Felzartamab in Patients with Anti-Phospholipase A2 Receptor Autoantibody Positive (Anti-PLA2R+) Membranous Nephropathy (MN): Interim Results from the M-PLACE Study

Session Information

Category: Glomerular Diseases

  • 1203 Glomerular Diseases: Clinical, Outcomes, and Trials


  • Rovin, Brad H., The Ohio State University Wexner Medical Center, Columbus, Ohio, United States
  • Adler, Sharon G., The Lundquist Institute, Torrance, California, United States
  • Hoxha, Elion, University Medical Center Hamburg-Eppendorf, Hamburg, Germany
  • Sprangers, Ben, University Hospitals Leuven, Leuven, Belgium
  • Stahl, Rolf A., University Medical Center Hamburg-Eppendorf, Hamburg, Germany
  • Wetzels, Jack F., Radboud Universiteit, Nijmegen, Gelderland, Netherlands
  • Schwamb, Bettina, MorphoSys AG, Martinsried, Bayern, Germany
  • Boxhammer, Rainer, MorphoSys AG, Martinsried, Bayern, Germany
  • Nguyen, Quynh, MorphoSys AG, Martinsried, Bayern, Germany
  • Haertle, Stefan, MorphoSys AG, Martinsried, Bayern, Germany
  • Ronco, Pierre M., Sorbonne Universite, Paris, France

Primary MN is a rare autoimmune kidney disease. In ∼70% of cases, autoantibodies to PLA2R on podocytes form immune complexes that damage the glomerular filtration barrier and typically lead to nephrotic syndrome. Current MN therapies fail to directly target CD20−/CD38+ plasma cells that are the main source of autoantibodies. Depleting plasma cells by targeting CD38 may be an effective strategy for MN, particularly in patients (pts) with high anti-PLA2R Ab titers. Here we report proof-of-mechanism data for felzartamab (MOR202), a fully human anti-CD38 monoclonal antibody (Ab).

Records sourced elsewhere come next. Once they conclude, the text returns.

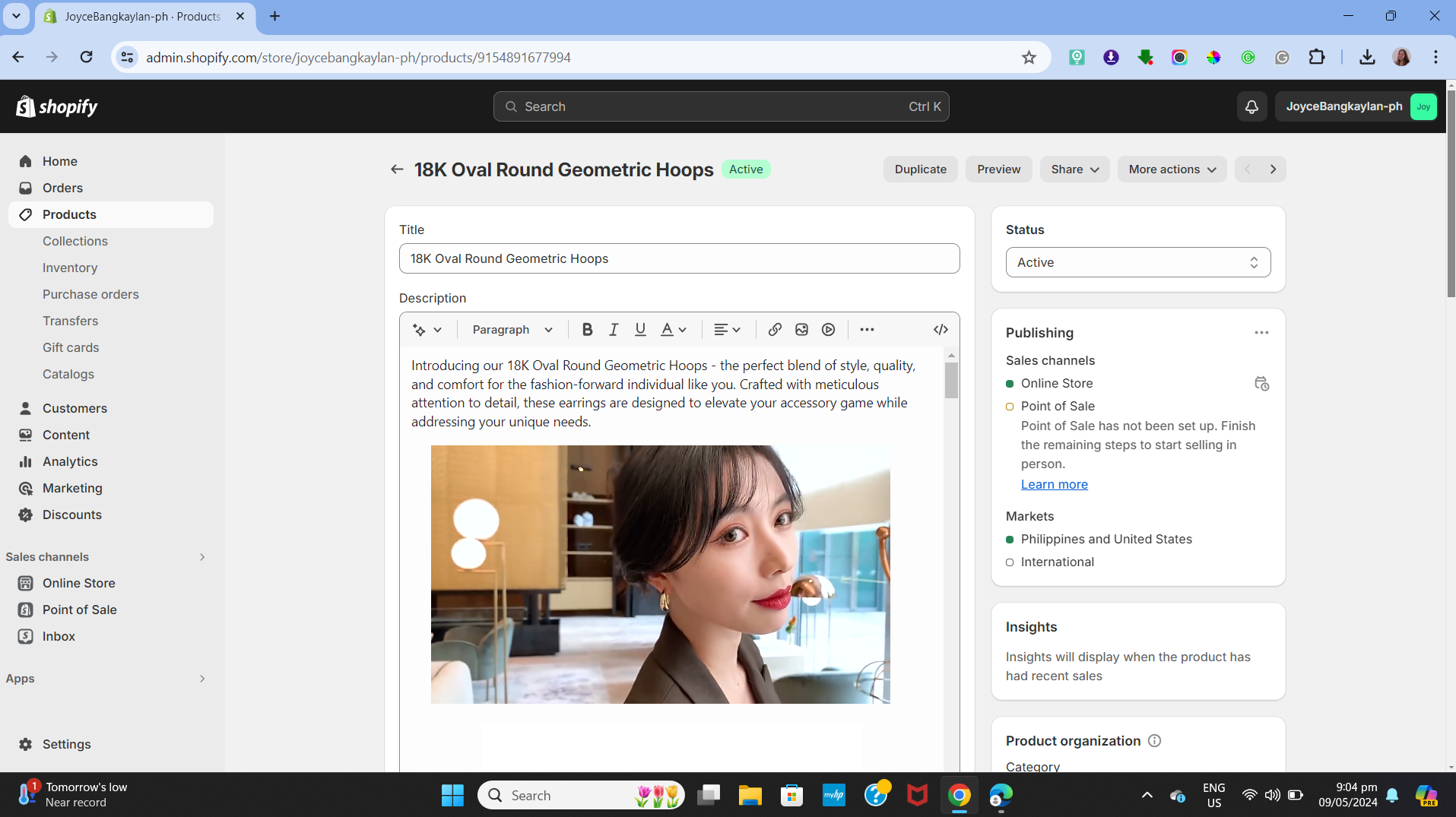Expand the Sales channels sidebar section
1456x817 pixels.
202,557
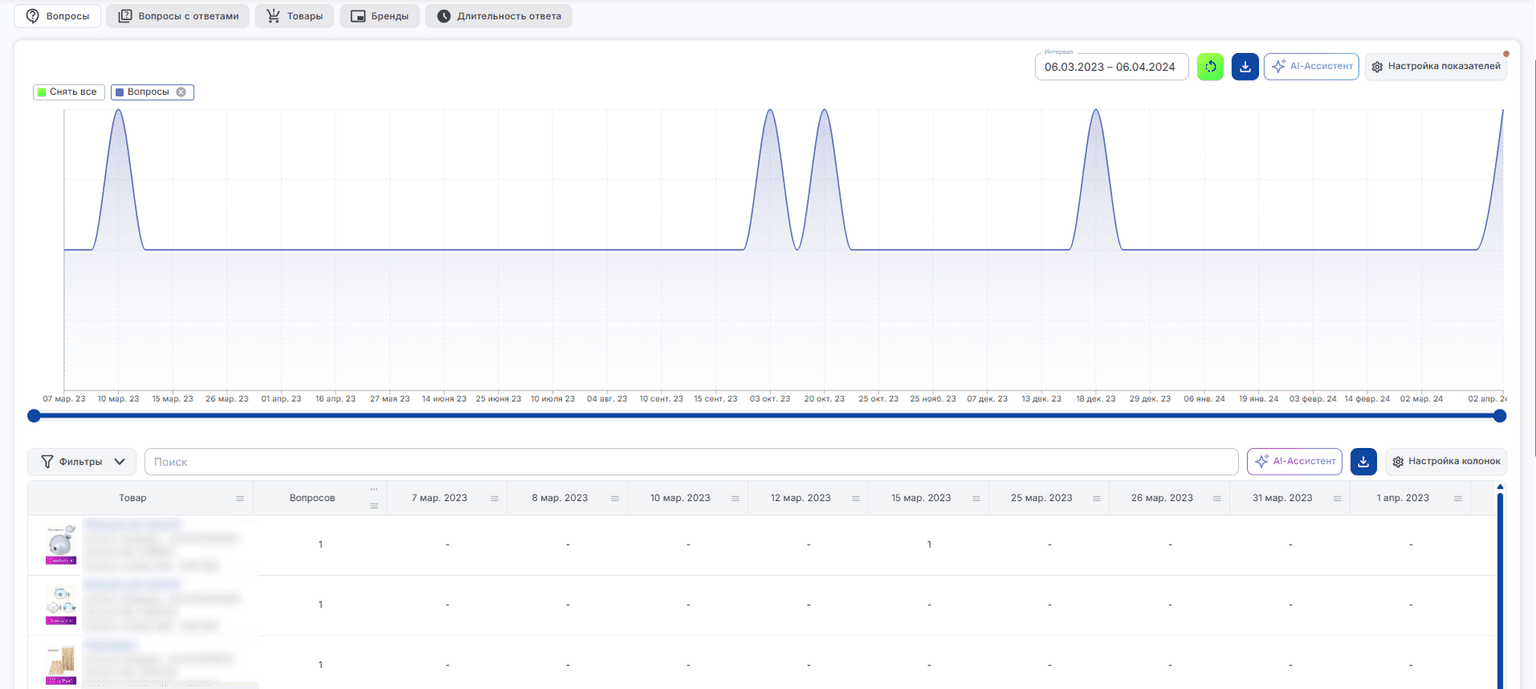Open the Интервал date range picker
The height and width of the screenshot is (689, 1536).
click(1111, 67)
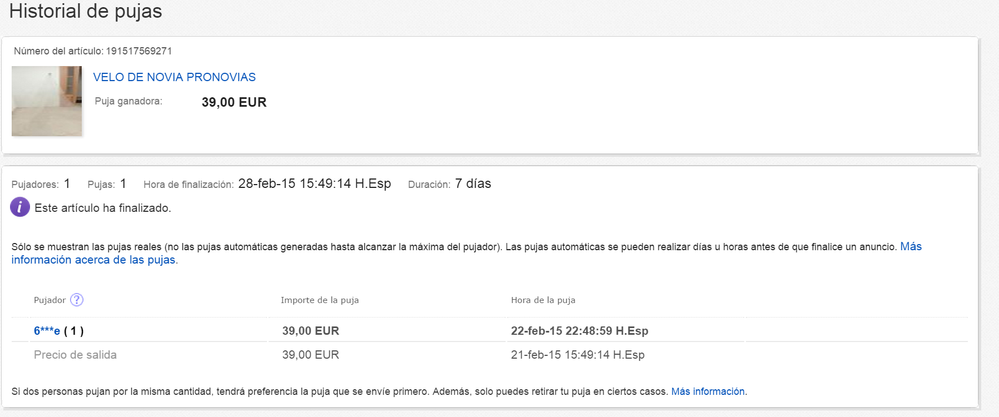Click the 'Importe de la puja' column header
The height and width of the screenshot is (417, 999).
tap(325, 300)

M-PLACE (NCT04145440) is an open-label, multi-national Phase Ib/IIa study of adults with anti-PLA2R+ MN requiring immunosuppressive therapy (IST). Cohort 1 includes de novo and IST-relapsed pts (n=20) and Cohort 2 IST-refractory pts (n=10). Participants receive nine felzartamab infusions (16 mg/kg) over six 28-day cycles (weekly in Cycle 1; monthly thereafter), followed by a 28-week observational follow-up. Concomitant IST use is prohibited. The primary endpoint is the incidence and severity of treatment-emergent adverse events. The key secondary endpoint is the immunologic response rate, as determined by anti-PLA2R Ab reductions. Exploratory endpoints include evaluations of proteinuria and kidney function.


As of April 2021, 12/30 planned pts were enrolled (Cohort 1, n=8; Cohort 2, n=4). Median age was 62.5 years (range 43 to 77 years), 83% were male, and median baseline anti-PLA2R Ab titer was 178 U/mL (18 to 1027 U/mL). Seven pts had received ≥4 weeks of felzartamab therapy. At Week 4, 5/7 pts had a >50% reduction from baseline in anti-PLA2R Ab (Cohort 1, n=3; Cohort 2, n=2); the other 2/7 pts had reductions from baseline of −16.8% and −5.0% (both Cohort 1). Mean % decline in anti-PLA2R Ab from baseline to Week 4 was −53.0% (−92.0% to −5.0%). B-cell counts were not markedly changed from baseline. Felzartamab was well tolerated.


The M-PLACE proof-of-concept study has so far shown that felzartamab rapidly and substantially reduces anti-PLA2R Ab titers in pts with anti-PLA2R+ MN. Longer follow-up is required to assess felzartamab safety and efficacy in this population.